* Written problem A: Please substitute "icon" for "symbol" in the entries of the first block, starting at the line containing "Tap the -5V tick label" and ending at the line containing "tap(161, 211)", and give those lines back with nothing else changed.

THE TAKE AWAY  



Suburbia and The Family Unit

Domestic Engineering


By Kersley Fitzgerald



We got a new refrigerator this spring with our income tax return. It's bottom-freezer-mount, because that's the most efficient. And it does NOT have French doors. The fridge nestles right up to the wall. We had a side-by-side before. Do you know how much room you have to get into a side-by-side freezer when the door is an inch from the wall? Every time I had to try to get a pizza in or out, I'd grumble, "I hate this fridge!" But now I have a new one and it's fabulous.

Two years ago, we spent the tax refund on a new vacuum. It's very retro—the kind with the big metal bell for a base and a fabric bag hanging on the handle. But it'll suck up sand like nobody's business, and it'll last forever.

Not that it's in any danger of getting all used up anytime soon. Housework is not one of my spiritual gifts. I buck, unconsciously, at my mom's admonition to dust. I have a friend who always keeps her house neat in case it's needed by the church. My goal is more to build up my friends' self esteem by letting them know their house is just fine.

But this summer, our family's going through a revolution. Dev, my husband, just retired from the Air Force. I got a job. JT's way too young to be let loose on the world. So Dev is staying home for the summer to hang out with him.

...And to do the laundry and cook meals and vacuum and fill my new refrigerator. Such a revolution in suburban life has not been seen since the time of Harriet Beecher Stowe's older sister Catharine.

Way back in the long ago...
Throughout most of human history, there had been two types of residential areas: urban and rural. Urban areas were crowded, dangerous in social ways, and dirty; but you lived close to your job. Rural areas were spread out, dangerous in natural ways, dirty, and far from the job; but you had a horse.

* Written problem B: Output the passage of the Domestic Engineering essay starting at "Two years ago, we" and ending at "out with him.", copied word for word.

* Extracted material:
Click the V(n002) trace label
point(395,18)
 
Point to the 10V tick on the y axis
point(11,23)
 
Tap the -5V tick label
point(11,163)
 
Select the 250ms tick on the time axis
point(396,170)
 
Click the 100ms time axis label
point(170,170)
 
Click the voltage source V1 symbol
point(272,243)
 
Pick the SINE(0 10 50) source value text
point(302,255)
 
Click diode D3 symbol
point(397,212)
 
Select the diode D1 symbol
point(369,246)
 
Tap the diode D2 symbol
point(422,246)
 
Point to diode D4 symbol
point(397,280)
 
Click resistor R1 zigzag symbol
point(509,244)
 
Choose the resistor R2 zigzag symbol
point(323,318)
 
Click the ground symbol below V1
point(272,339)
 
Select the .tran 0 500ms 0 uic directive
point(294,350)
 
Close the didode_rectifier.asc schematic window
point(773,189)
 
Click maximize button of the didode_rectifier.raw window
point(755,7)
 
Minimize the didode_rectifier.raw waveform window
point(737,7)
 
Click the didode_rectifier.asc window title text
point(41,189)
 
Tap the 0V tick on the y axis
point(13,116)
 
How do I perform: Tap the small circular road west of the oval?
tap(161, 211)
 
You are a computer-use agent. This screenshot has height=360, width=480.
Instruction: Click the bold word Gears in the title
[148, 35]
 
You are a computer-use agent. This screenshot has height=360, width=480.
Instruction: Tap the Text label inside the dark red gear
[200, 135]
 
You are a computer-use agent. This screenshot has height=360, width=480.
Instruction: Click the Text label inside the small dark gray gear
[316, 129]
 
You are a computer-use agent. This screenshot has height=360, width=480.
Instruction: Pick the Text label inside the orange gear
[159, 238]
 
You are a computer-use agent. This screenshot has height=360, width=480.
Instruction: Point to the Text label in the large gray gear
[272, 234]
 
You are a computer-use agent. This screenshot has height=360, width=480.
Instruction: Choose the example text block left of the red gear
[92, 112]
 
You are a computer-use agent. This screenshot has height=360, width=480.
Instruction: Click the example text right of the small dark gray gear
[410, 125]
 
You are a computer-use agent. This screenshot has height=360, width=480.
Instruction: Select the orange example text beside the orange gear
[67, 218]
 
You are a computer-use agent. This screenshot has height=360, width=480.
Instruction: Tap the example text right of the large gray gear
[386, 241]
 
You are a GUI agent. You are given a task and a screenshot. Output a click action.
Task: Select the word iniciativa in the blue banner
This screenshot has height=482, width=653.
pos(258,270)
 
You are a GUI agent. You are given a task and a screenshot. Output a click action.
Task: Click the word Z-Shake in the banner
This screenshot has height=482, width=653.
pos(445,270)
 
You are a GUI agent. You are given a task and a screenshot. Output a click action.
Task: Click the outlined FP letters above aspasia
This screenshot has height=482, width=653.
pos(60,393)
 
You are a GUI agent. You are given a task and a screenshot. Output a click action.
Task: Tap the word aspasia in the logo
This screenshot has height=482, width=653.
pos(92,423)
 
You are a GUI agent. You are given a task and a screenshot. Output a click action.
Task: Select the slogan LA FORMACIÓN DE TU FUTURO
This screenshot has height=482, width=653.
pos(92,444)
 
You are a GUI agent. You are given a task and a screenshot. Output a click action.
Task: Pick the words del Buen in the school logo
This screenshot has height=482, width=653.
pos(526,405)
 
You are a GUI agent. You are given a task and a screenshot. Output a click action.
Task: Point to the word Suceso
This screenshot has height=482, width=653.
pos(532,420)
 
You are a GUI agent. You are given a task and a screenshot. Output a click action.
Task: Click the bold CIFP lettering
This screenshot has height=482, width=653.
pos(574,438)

* * *

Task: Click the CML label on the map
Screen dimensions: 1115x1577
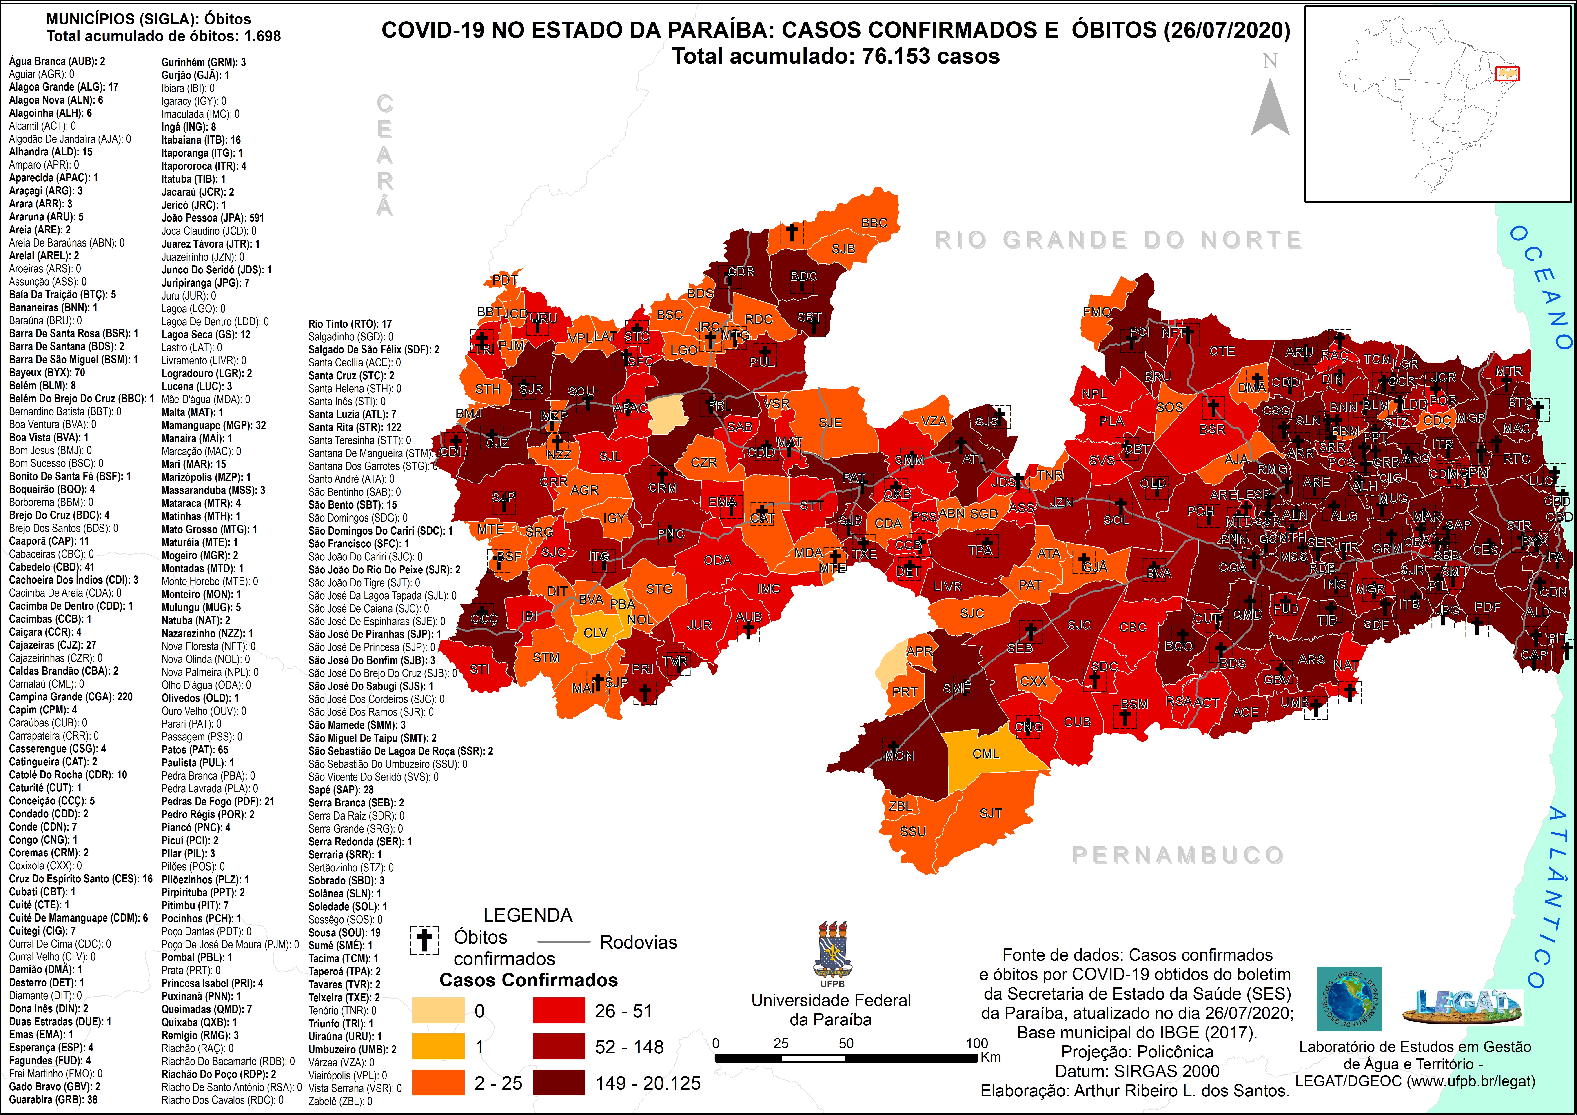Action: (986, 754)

* Full answer A:
Tap the -5V tick label
point(11,163)
 
Select the 250ms tick on the time axis
point(396,170)
 
Click the 100ms time axis label
point(170,170)
 
Click the voltage source V1 icon
point(272,243)
 
Pick the SINE(0 10 50) source value text
point(302,255)
 
Click diode D3 icon
point(397,212)
 
Select the diode D1 icon
point(369,246)
 
Tap the diode D2 icon
point(422,246)
 
Point to diode D4 icon
point(397,280)
 
Click resistor R1 zigzag icon
point(509,244)
 
Choose the resistor R2 zigzag icon
point(323,318)
 
Click the ground icon below V1
point(272,339)
 
Select the .tran 0 500ms 0 uic directive
point(294,350)
 
Close the didode_rectifier.asc schematic window
point(773,189)
 
Click maximize button of the didode_rectifier.raw window
point(755,7)
 
Minimize the didode_rectifier.raw waveform window
point(737,7)
 
Click the didode_rectifier.asc window title text
point(41,189)
 
Tap the 0V tick on the y axis
point(13,116)
 
How do I perform: Tap the small circular road west of the oval?
tap(161, 211)

* Full answer B:
Two years ago, we spent the tax refund on a new vacuum. It's very retro—the kind with the big metal bell for a base and a fabric bag hanging on the handle. But it'll suck up sand like nobody's business, and it'll last forever.

Not that it's in any danger of getting all used up anytime soon. Housework is not one of my spiritual gifts. I buck, unconsciously, at my mom's admonition to dust. I have a friend who always keeps her house neat in case it's needed by the church. My goal is more to build up my friends' self esteem by letting them know their house is just fine.

But this summer, our family's going through a revolution. Dev, my husband, just retired from the Air Force. I got a job. JT's way too young to be let loose on the world. So Dev is staying home for the summer to hang out with him.